Emmanuel Macron, aux côtés du cheikh Tamim ben Hamad Al-Thani, le 7 décembre à Doha. / AMMAR ABD RABBO / AFP

Pour sa première visite officielle au Qatar, jeudi 7 décembre, Emmanuel Macron a soufflé le chaud et le froid sur l’émirat gazier, dont les relations avec la France font l’objet de polémiques récurrentes. S’il s’est dit « très heureux » d’être à Doha pour quelques heures et a loué « l’intensité » de ses échanges avec le cheikh Tamim ben Hamad Al-Thani, le chef de l’Etat a aussi réfuté toute « complaisance » vis-à-vis du pays et lui a demandé « un engagement très clair » dans la lutte contre le terrorisme et son financement.

Alors que le Qatar est accusé, notamment par son grand voisin saoudien, de soutenir des groupes extrémistes, Emmanuel Macron a indiqué, lors d’une conférence de presse commune tenue au palais tout en marbre blanc de l’émir, qu’il serait « très dur avec qui que ce soit qui finance le terrorisme, car nous avons payé un lourd tribut ».

« Je n’accuse personne, mais je veux une méthode professionnelle et simple. Nous faisons pays par pays des listes de structures que nous pensons liées au terrorisme, nous les partageons avec nos partenaires, demandons des engagements très clairs de non-financement et nous nous donnons les moyens de vérifier ensemble », a-t-il ajouté.

Désireux de ne pas en rester « aux grandes déclarations diplomatiques (...) parce que les organisations terroristes ne font pas de grandes déclarations », Emmanuel Macron a présidé avec son homologue la réunion de lancement d’un « dialogue bilatéral à haut niveau » consacré à la lutte contre le terrorisme, son financement et la radicalisation. Une délégation de membres des services de renseignement français, emmenée par Pierre de Bousquet de Florian, le coordinateur du renseignement, était notamment présente.

Réunion bilatérale

« Il y a une clarté complète, nous nous sommes dit les choses, nous avons décidé d’avancer sur un protocole extrêmement précis, sur des actions déterminées ensemble », s’est réjoui M. Macron, qui a dit vouloir s’attaquer aux sources de financement du terrorisme que sont « le trafic d’armes, le trafic de drogue et le trafic d’êtres humains dans la bande sahélo-saharienne ». Les deux pays se sont engagés à tenir une réunion bilatérale sur le sujet au moins une fois par semestre. Le chef de l’Etat a également annoncé que la conférence internationale sur le financement du terrorisme qu’il appelle de ses voeux aurait lieu en avril 2018 à Paris.

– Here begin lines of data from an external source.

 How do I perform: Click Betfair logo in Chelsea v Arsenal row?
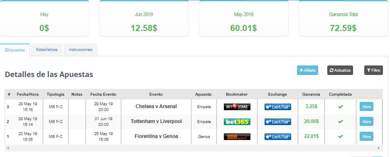tap(277, 107)
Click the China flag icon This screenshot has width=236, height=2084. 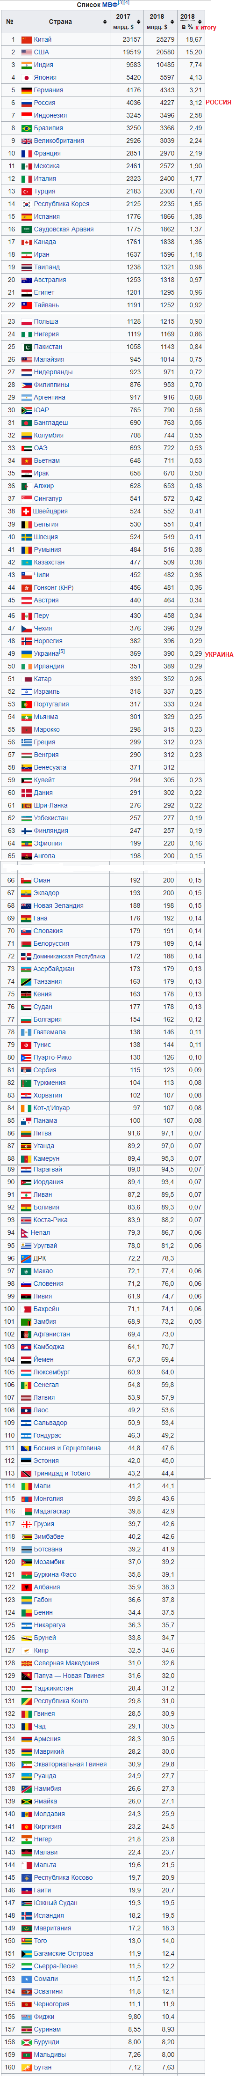click(x=26, y=40)
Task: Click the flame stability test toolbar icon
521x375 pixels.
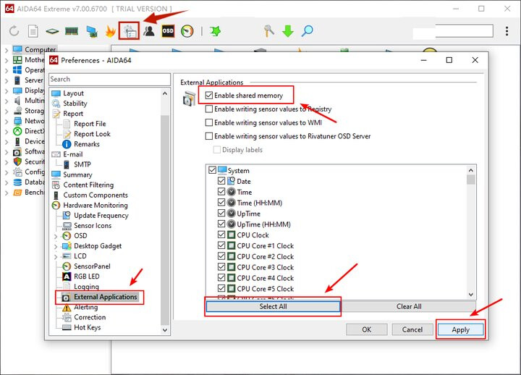Action: tap(111, 31)
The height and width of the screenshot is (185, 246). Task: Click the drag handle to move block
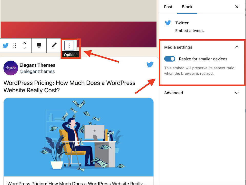coord(15,45)
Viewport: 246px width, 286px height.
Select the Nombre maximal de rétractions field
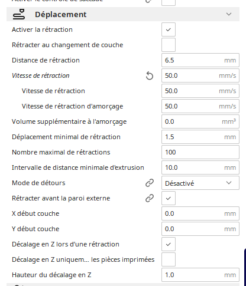pyautogui.click(x=200, y=152)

Pour autant, Emmanuel Macron a semblé baisser d’un ton dans ses critiques vis-à-vis de l’émirat. Alors qu’il avait dénoncé durant sa campagne la « complaisance » de ses prédécesseurs à l’égard de Doha et celle de « Nicolas Sarkozy en particulier », le chef de l’Etat n’a pas hésité à mettre en scène sa relation personnelle avec le cheikh Tamim. M. Macron s’est ainsi félicité que l’émir ait décidé d’inscrire ses enfants au lycée français Voltaire de Doha. « Cela signifie quelque chose pour la France », a-t-il souligné.

Le chef de l’Etat a également renouvelé son souhait de voir se régler rapidement la crise qui oppose le Qatar à ses voisins du Golfe depuis le mois de juin. « J’ai redit à l’émir le soutien de la France aux efforts de médiation du Koweït et mon souhait d’une solution rapide » au blocus économique et diplomatique imposé à l’émirat par l’Arabie saoudite et ses alliés, a dit M. Macron. Le royaume wahhabite accuse Doha de soutenir des groupes extrémistes et d’être trop proche de l’Iran chiite.

Enfin, le président français, qui était accompagné de plusieurs chefs d’entreprise, s’est ouvertement réjoui d’avoir signé lors de sa visite des contrats pour un montant d’environ de « 12 milliards d’euros », renouant avec une pratique pourtant critiquée de ses prédecesseurs. Une commande de 12 avions de combat Rafale et de 490 véhicules blindés VBCI a notamment été annoncée.

Mais pas question de laisser dire que M. Macron fait comme MM. Sarkozy ou Hollande. Les contrats signés « ne sont pas des contrats affairistes », s’est défendu le chef de l’Etat, ajoutant qu’il s’agit de « contrats d’entreprises à Etat qui correspondent à des besoins » et qui ont été obtenus grâce « à la grande qualité des entreprises françaises ».